WHAT THE EXERCISE ASKS → Transcribe each entry. Change nothing.

[Records from a dataset]
=== Begin Enclosure ===
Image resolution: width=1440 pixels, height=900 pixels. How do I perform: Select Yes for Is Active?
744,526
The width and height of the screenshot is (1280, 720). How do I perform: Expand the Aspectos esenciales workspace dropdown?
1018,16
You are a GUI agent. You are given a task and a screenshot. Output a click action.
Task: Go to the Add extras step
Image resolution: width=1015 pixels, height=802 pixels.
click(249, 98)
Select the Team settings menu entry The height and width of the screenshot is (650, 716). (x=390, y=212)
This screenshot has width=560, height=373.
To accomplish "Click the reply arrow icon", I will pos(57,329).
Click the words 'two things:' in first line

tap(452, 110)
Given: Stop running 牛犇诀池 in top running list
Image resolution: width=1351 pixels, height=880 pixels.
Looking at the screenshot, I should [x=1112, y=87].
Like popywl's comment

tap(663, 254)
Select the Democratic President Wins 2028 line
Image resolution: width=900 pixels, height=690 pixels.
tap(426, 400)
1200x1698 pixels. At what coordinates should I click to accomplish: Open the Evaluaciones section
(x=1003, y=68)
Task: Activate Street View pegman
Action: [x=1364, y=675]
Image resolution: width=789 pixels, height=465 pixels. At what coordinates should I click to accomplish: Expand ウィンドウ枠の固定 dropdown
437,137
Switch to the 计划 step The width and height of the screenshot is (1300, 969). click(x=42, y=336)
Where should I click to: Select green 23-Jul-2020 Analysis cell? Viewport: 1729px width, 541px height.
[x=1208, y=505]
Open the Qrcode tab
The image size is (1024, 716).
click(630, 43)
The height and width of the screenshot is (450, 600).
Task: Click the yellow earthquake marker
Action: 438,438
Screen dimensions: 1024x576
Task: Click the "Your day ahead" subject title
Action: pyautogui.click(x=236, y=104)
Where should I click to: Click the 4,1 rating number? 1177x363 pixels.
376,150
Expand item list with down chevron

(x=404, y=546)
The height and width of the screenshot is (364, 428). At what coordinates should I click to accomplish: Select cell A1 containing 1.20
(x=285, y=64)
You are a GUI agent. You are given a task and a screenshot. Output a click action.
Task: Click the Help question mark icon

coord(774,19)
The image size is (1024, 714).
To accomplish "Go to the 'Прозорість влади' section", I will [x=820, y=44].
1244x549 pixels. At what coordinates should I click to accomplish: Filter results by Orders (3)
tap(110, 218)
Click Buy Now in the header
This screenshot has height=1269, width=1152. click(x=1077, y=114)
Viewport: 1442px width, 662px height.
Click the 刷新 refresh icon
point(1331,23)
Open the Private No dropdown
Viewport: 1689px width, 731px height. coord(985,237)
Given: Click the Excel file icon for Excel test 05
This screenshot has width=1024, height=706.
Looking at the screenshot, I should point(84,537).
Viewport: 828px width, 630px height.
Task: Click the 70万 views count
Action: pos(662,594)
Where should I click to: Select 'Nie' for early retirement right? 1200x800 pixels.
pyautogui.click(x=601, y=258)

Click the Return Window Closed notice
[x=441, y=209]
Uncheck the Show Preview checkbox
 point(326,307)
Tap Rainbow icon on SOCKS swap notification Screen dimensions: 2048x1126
=== End Enclosure ===
TASK SOLUTION →
Image resolution: width=1440 pixels, height=900 pixels. How do I perform: Select Yes for Is Active?
744,526
The width and height of the screenshot is (1280, 720). How do I perform: Expand the Aspectos esenciales workspace dropdown?
1018,16
You are a GUI agent. You are given a task and a screenshot. Output a click action.
Task: Go to the Add extras step
Image resolution: width=1015 pixels, height=802 pixels.
click(249, 98)
Select the Team settings menu entry The height and width of the screenshot is (650, 716). (x=390, y=212)
This screenshot has width=560, height=373.
To accomplish "Click the reply arrow icon", I will pos(57,329).
Click the words 'two things:' in first line

tap(452, 110)
Given: Stop running 牛犇诀池 in top running list
Image resolution: width=1351 pixels, height=880 pixels.
Looking at the screenshot, I should [x=1112, y=87].
Like popywl's comment

tap(663, 254)
Select the Democratic President Wins 2028 line
Image resolution: width=900 pixels, height=690 pixels.
tap(426, 400)
1200x1698 pixels. At what coordinates should I click to accomplish: Open the Evaluaciones section
(x=1003, y=68)
Task: Activate Street View pegman
Action: [x=1364, y=675]
Image resolution: width=789 pixels, height=465 pixels. At what coordinates should I click to accomplish: Expand ウィンドウ枠の固定 dropdown
437,137
Switch to the 计划 step The width and height of the screenshot is (1300, 969). click(x=42, y=336)
Where should I click to: Select green 23-Jul-2020 Analysis cell? Viewport: 1729px width, 541px height.
[x=1208, y=505]
Open the Qrcode tab
The image size is (1024, 716).
click(630, 43)
The height and width of the screenshot is (450, 600).
Task: Click the yellow earthquake marker
Action: 438,438
Screen dimensions: 1024x576
Task: Click the "Your day ahead" subject title
Action: pyautogui.click(x=236, y=104)
Where should I click to: Click the 4,1 rating number? 1177x363 pixels.
376,150
Expand item list with down chevron

(x=404, y=546)
The height and width of the screenshot is (364, 428). At what coordinates should I click to accomplish: Select cell A1 containing 1.20
(x=285, y=64)
You are a GUI agent. You are given a task and a screenshot. Output a click action.
Task: Click the Help question mark icon

coord(774,19)
The image size is (1024, 714).
To accomplish "Go to the 'Прозорість влади' section", I will [x=820, y=44].
1244x549 pixels. At what coordinates should I click to accomplish: Filter results by Orders (3)
tap(110, 218)
Click Buy Now in the header
This screenshot has height=1269, width=1152. click(x=1077, y=114)
Viewport: 1442px width, 662px height.
Click the 刷新 refresh icon
point(1331,23)
Open the Private No dropdown
Viewport: 1689px width, 731px height. coord(985,237)
Given: Click the Excel file icon for Excel test 05
This screenshot has width=1024, height=706.
Looking at the screenshot, I should point(84,537).
Viewport: 828px width, 630px height.
Task: Click the 70万 views count
Action: pos(662,594)
Where should I click to: Select 'Nie' for early retirement right? 1200x800 pixels.
pyautogui.click(x=601, y=258)

Click the Return Window Closed notice
[x=441, y=209]
Uncheck the Show Preview checkbox
 point(326,307)
Tap Rainbow icon on SOCKS swap notification Screen dimensions: 2048x1126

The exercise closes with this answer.